**Document**
Organization of the project

As this figure demonstrates, production of different types of material was shared out amongst a number of different agencies: Longman focussed on the collection and transcription of spoken materials, and OUP on the transcription of written materials, using a mixture of OCR, rekeying, and processing of materials already in digital form. Conversion of all materials to a single consistent format and validation of its structure was carried out at OUCS, which also maintained a database of contextual and workflow information. Linguistic annotation of the material was carried out at Lancaster, using the well-established CLAWS tagger (discussed below and in Garside 1996, and the resulting texts then combined with standard metadata descriptions extracted from the database to form a single document conformant (insofaras these were already published) to the recommendations of the Text Encoding Initiative (Sperberg-McQueen 1994).
- permissions
- design and implementation of a standard permissions letter for use with all those owning IPR in the materials to be included in the corpus;
- design criteria
- definition of the range of text types to be included in the corpus and of their target proportions;
- enrichment and annotation
- implementation of linguistic and contextual annotation of the corpus texts;
- encoding and markup
- definition of the markup scheme to be applied in the final reference form of the corpus, and of procedures for mapping to it from a variety of data capture formats;
- retrieval software
- definition and implementation of simple retrieval software able to make use of the detailed corpus encoding.
Permissions issues
As noted above, the BNC was the first corpus of its size to be made widely available. This was possible largely because of the work done by this task group in successfully defining standard forms of agreement, between rights owners and the Consortium on the one hand, and between corpus users and the Consortium on the other. IPR owners were requested to give permission for the inclusion of their materials in the corpus free of charge, and shown the standard licence agreement which is still used today. Acceptance of this arrangement was perhaps to some extent facilitated by the relative novelty of the concept and the prestige attached to the project; however by no means every rights owner approached was immediately ready to assign rights to use digital versions of their material for linguistic research purpose indefinitely and free of charge. Some chose to avoid committing themselves at all, and others refused any non-paying arrangements.

**What to do**
• 1. Revise the project organization text, beginning at the words "- permissions" and stopping after "detailed corpus encoding.", so that "definition" becomes "specification" throughout.
• 2. According to the project organization text, which tagger was used at Lancaster for linguistic annotation of the material?

**Listed records**

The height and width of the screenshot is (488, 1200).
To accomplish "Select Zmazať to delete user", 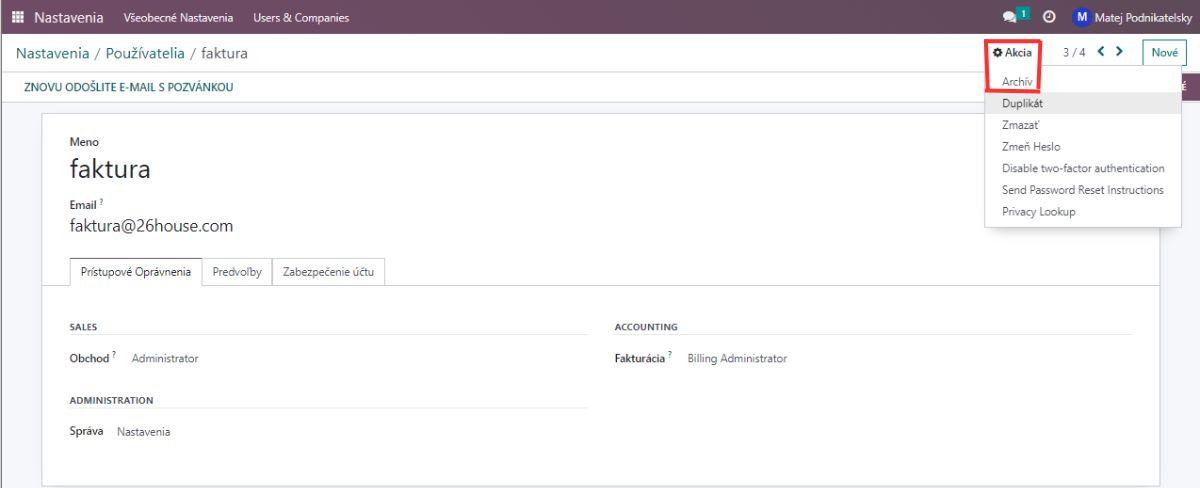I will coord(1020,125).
* * *
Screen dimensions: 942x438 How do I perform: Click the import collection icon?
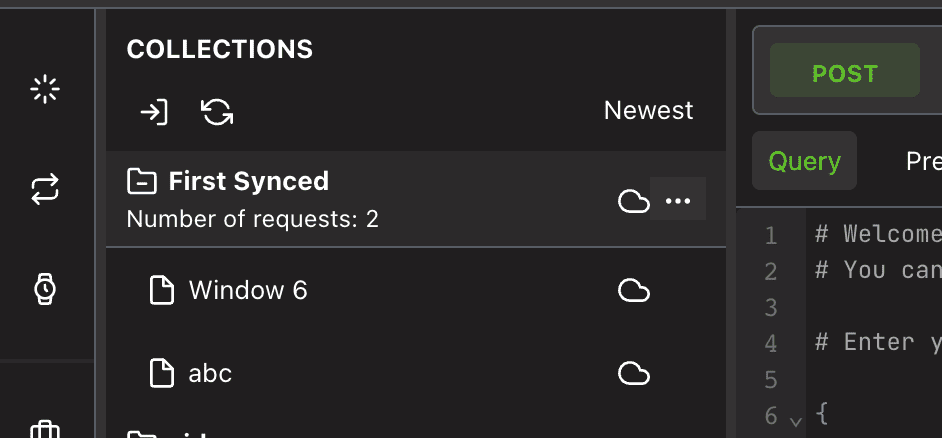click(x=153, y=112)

**Solutions per task**
• 1.
- permissions
- design and implementation of a standard permissions letter for use with all those owning IPR in the materials to be included in the corpus;
- design criteria
- specification of the range of text types to be included in the corpus and of their target proportions;
- enrichment and annotation
- implementation of linguistic and contextual annotation of the corpus texts;
- encoding and markup
- specification of the markup scheme to be applied in the final reference form of the corpus, and of procedures for mapping to it from a variety of data capture formats;
- retrieval software
- specification and implementation of simple retrieval software able to make use of the detailed corpus encoding.

• 2. The CLAWS tagger.